Provoctive story about workplace sexual harassment in the New Yorker

Last week's issue of the New Yorker ran an unconventional #Metoo story, Ways and means, by Sana Krasikov - a credible and complex story about an incident of sexual harassment in a public radio station somewhere in the Midwest. The story centers on a 30-something woman, Hal, working as a sound engineer at the station who learns to her dismay that the long-time radio host, a 60+ man named Oliver, has been dismissed because of a report of harassment. Over the course of this (relatively) long story, Sana meets w/ and has several conversations w/ Oliver, as we gradually learn that she had engaged in a consensual extra-marital affair w/ O, which is now over (he suspects she may have reported him to HR; she did not), we learn the details of the allegation (he is accused of making inappropriate personal inquiries to and groping the hand of one of the youngest members of the staff, someone whom Hal characterizes as flighty, ambitious, and possibly flirtatious - is this just her envy though?
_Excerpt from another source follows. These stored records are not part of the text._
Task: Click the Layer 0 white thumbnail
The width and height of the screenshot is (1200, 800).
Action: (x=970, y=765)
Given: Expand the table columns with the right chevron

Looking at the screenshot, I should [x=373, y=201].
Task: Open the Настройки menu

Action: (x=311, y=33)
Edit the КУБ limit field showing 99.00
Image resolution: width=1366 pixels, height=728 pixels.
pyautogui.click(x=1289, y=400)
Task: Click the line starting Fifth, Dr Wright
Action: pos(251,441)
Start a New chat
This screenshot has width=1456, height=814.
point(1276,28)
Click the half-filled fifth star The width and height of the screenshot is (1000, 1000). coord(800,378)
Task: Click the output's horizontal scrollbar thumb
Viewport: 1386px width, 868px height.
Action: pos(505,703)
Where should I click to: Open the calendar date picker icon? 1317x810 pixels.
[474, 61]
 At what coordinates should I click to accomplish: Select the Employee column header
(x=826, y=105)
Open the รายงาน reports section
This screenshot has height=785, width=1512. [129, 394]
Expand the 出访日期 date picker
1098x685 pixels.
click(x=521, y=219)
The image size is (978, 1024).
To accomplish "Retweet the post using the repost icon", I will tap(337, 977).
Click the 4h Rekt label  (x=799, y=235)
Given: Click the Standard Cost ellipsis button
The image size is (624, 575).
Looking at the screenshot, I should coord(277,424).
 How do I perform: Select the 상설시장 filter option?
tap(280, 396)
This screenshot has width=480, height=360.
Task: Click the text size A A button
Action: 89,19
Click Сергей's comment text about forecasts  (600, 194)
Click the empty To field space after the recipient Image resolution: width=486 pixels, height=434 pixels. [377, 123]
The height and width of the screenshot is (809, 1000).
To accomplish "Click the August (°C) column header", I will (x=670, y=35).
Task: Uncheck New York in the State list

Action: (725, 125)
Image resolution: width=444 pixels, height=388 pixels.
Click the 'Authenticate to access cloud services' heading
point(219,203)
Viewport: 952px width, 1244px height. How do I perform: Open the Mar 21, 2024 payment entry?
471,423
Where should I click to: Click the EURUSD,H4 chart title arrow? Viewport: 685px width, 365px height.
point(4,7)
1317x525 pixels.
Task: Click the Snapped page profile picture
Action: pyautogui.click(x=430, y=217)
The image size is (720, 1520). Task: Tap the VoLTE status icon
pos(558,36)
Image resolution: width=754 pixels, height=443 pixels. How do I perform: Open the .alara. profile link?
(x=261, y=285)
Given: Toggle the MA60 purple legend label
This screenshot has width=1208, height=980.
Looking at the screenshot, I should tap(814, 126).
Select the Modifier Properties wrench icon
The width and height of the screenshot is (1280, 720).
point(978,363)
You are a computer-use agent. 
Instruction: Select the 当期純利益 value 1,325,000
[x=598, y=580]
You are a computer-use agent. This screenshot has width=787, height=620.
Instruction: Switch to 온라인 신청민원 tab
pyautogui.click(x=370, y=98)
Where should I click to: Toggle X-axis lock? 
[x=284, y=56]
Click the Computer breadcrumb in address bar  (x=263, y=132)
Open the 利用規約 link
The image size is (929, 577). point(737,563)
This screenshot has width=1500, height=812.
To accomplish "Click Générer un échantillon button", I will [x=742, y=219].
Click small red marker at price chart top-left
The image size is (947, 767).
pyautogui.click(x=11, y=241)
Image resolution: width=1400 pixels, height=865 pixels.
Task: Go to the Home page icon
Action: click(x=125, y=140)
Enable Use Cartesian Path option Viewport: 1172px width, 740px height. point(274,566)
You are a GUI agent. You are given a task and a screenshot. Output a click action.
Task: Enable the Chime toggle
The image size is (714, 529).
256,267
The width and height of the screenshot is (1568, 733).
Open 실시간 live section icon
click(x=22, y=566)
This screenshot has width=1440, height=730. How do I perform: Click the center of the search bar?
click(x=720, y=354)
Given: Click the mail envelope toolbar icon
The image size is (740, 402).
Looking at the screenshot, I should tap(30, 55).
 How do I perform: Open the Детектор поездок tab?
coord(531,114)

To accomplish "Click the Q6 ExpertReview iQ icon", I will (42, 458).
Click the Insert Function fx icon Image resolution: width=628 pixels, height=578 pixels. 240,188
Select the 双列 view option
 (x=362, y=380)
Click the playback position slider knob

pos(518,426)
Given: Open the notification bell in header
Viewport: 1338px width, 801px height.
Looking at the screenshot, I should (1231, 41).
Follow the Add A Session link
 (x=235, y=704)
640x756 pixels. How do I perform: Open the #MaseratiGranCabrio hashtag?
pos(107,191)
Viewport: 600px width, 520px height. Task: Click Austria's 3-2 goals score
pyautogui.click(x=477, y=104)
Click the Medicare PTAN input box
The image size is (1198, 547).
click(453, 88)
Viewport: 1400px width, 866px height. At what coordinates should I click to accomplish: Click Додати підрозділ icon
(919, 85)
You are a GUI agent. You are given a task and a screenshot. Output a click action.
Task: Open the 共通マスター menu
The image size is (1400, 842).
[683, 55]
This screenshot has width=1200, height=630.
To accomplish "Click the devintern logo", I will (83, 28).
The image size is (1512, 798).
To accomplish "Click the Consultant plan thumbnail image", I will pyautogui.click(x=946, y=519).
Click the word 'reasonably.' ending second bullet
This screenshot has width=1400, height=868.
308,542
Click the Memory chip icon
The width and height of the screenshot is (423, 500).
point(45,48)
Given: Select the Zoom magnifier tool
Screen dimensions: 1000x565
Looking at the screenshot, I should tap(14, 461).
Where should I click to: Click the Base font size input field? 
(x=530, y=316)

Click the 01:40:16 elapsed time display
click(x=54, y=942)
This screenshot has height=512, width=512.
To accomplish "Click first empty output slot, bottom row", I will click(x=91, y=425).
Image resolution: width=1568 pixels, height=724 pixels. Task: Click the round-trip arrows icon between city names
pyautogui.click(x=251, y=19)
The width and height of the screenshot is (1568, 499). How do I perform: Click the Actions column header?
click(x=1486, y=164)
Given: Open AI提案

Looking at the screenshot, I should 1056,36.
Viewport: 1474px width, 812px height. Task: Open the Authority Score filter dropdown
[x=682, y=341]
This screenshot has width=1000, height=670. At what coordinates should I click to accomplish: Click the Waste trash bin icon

The key moment in the story, however, is Hal's meeting w/ a new HR exec - brought in by new corporate owners - during which, she realizes in retrospect, the HR woman was fishing to see in Hal could be persuaded to file a complaint - new ownership wants to get ride of the long-timer - who is grotesquely overpaid ($250k at a public radio station?, hard to believe). So everyone's complicit, except Hal - and - and the end, maybe, she too is complicit, as she realizes in a fit of pique that Oliver had been making advances while her own relation w/ O was still active. Everyone's guilty, then, of something - tho O is the only one to pay the price. The story is uncomfortable, it will make any reader think about this issue, and it's a tight and convincing narrative right from the start - even from the resonant and, I think, ironic title.